The key thing to remember is the difference between Java memory issues and recycling issues. I think Nathan T. Freeman wrote a blog post about recycling handles, but I can’t find it at the moment. Lack of recycling doesn’t cause memory issues. Each time you get any Domino object, it gets / creates the C++ object and assigns a handle so it can retrieve it. So whatever the variable name, if you’re getting the same C++ object, I believe it’s the same handle. Recycling releases that handle. There are a limit to the number of handles, and that’s the importance of recycling.
But at the end of any process (a Java agent running, an XPage loading or the rendering of a partial refresh), the Session is recycled. The other important point to note is that recycling recycles all descendants. So recycling the Session recycles any Database that was retrieves, which recycles any View in that database that was retrieved, which recycles any ViewEntry in that database.
But column values can be a gotcha. If ViewEntry.getColumnValues() just contains text or numbers, it’s not a problem. They’re not Domino objects, so there’s nothing to recycle. However, if it contains dates, then there’s a big risk. It’s most apparent if we step through exactly what happens. Consider this code:
var myString = viewEnt.getColumnValues().get(0);
It looks straightforward, any many developers (myself included) have written code like that in a loop and thought no more about it. But let’s imagine the view contains has dates in the third column. Let’s see what happens in that one line of code.
- getColumnValues() is called. An empty Vector is created with the same size as the number of columns.
- The first column is retrieved. It’s text, so the value is put in the first element of the Vector.
- The second column is retrieved. It’s a number, so the double value is put in the second element of the Vector.
- The third column is retrieved. It’s a date, so a DateTime Domino object is created as a child of the Session. A C++ handle is assigned.

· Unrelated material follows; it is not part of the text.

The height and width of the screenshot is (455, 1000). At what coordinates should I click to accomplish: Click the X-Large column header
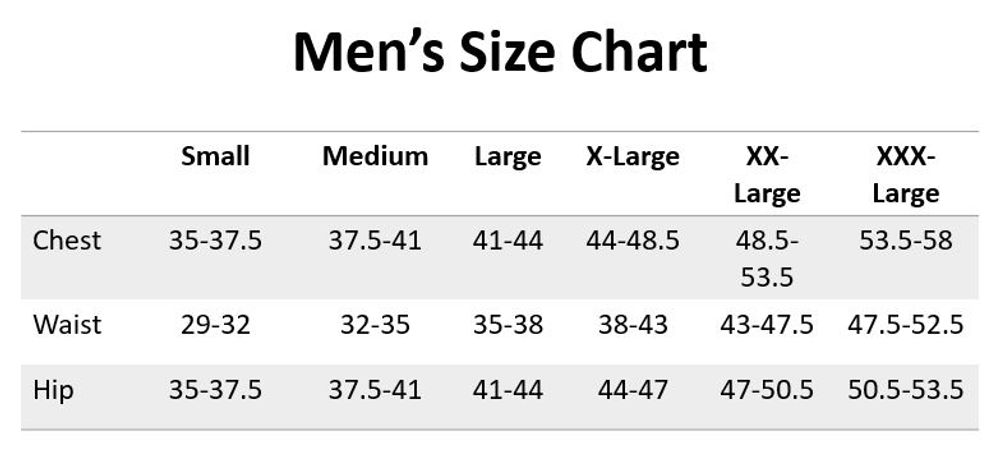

- The other columns are retrieved.
- The myString variable is set with the first element of the Vector.
At the end of the loop, if you’ve coded it correctly,
viewEnt will be recycled. But that DateTime is a child of the Session, not the ViewEntry. So it won’t be recycled during the loop. Its handle will still be held for use, even though you never wanted to use it and never do use it. With the way most of us coded such loops, if we’re dealing with views with date columns, by the end of our code we’ll still have handles in use for all those DateTime objects; the total will be the number of entries iterated multiplied by the number of date columns in the view.
But you can’t recycle the Session – the parent of the ColumnValues Vector. You could iterate the Vector, get any DateTime objects and recycle the handles. Or you could use
Session.recycle(Vector), as Nathan has covered in webinars. This does that job for you, recycling any handles to C++ objects in the Vector. But for that, you’ll need to change that one line of code first written to:
var myVect = viewEnt.getColumnValues();
var myString = myVect.get(0);
You could do that.
But my preferred alternative is using the OpenNTF Domino API. Not only does it recycle DateTimes in Vectors and elsewhere for me, even if I didn’t know they should be, it also recycles anything else as soon as it can. Even without all the other functionality in the OpenNTF Domino API, that’s enough of a benefit for me, in reducing potential accidental server crashes and reducing the mount of typing I have to do.